We've been working toward this for a while, and it's finally here: you can now search for bills by topic on Query-type bill sheets.
Keyword searching is great, but it has real limits. A search for "artificial intelligence" won't catch a bill that only mentions "algorithmic decision-making" or "synthetic media." You end up either writing elaborate queries to catch every possible phrasing — or just missing bills. Topic-based searching sidesteps that problem entirely. Because every bill has been categorized by what it's about rather than by what it says, you can find relevant legislation even when it uses completely different wording than you expected.
How it works
When you open the Query tab on a bill sheet, you'll see a new Topics filter, sitting just below the Committee Category filter. Here's how to use it:
- Pick a major topic — there are 21 to choose from, covering everything from Health and Education to Immigration, Energy, Civil Rights, and more.
- Add subtopics — once you've selected a major topic, you can choose as many specific subtopics as you like within it. For example, under Immigration you might select Border Security, Deportation, ICE and Refugee and Asylum Policy.
- Add more topic groups — you can repeat the process to layer in additional major topics and their subtopics, giving you a broad or highly targeted search depending on what you need.
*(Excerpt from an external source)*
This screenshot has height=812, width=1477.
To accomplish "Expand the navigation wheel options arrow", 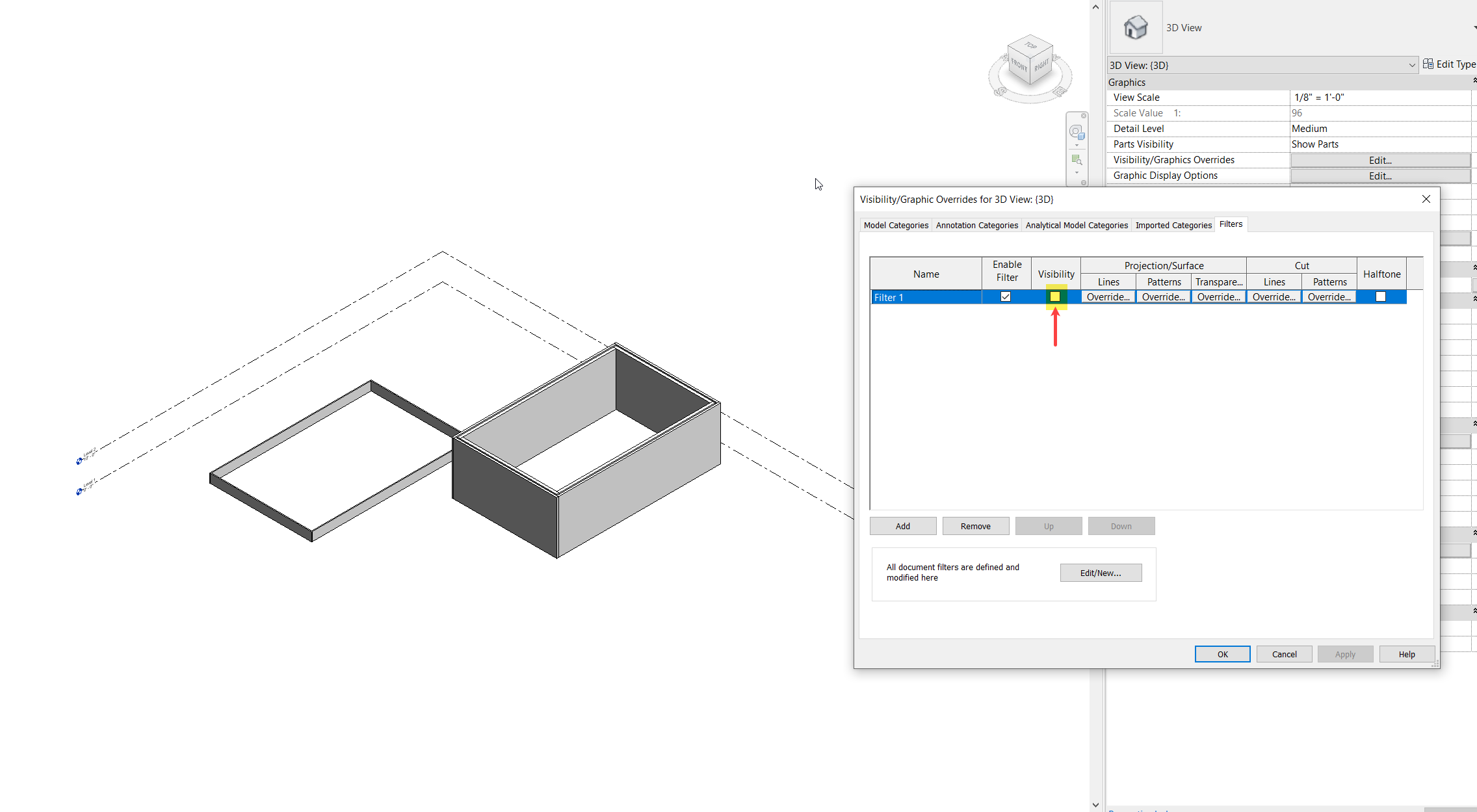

The topic categories come from a standard academic classification scheme used to describe legislation across all 50 states and Congress — which is what makes cross-state searching so clean. You can see the full list of topics and subtopics here, including how many bills fall into each category.
Use it alone or with keywords
Topic search works two ways:
On its own: Leave the keyword field blank and just select your topics. You'll get all bills in your chosen states that fall under those subjects — a great way to do a comprehensive sweep across a policy area.
Combined with a keyword search: Add keywords and topic filters together to dramatically cut down on false positives. If you're tracking AI legislation, for example, you could search for "artificial intelligence" and add the Space, Science, Technology, and Communications topic — so you're not pulling in every bill that happens to use the phrase in passing.
What's already classified
We've used AI to classify over 360,000 bills introduced since 2023, across 21 major topics and 256 subtopics. You'll find the coverage on every bill's Summary tab — we wrote about that earlier here if you want the background on how bills get categorized.
Topic search is live now on Query-type bill sheets. Give it a try and let us know what you think — we'd love to hear how it's working for you.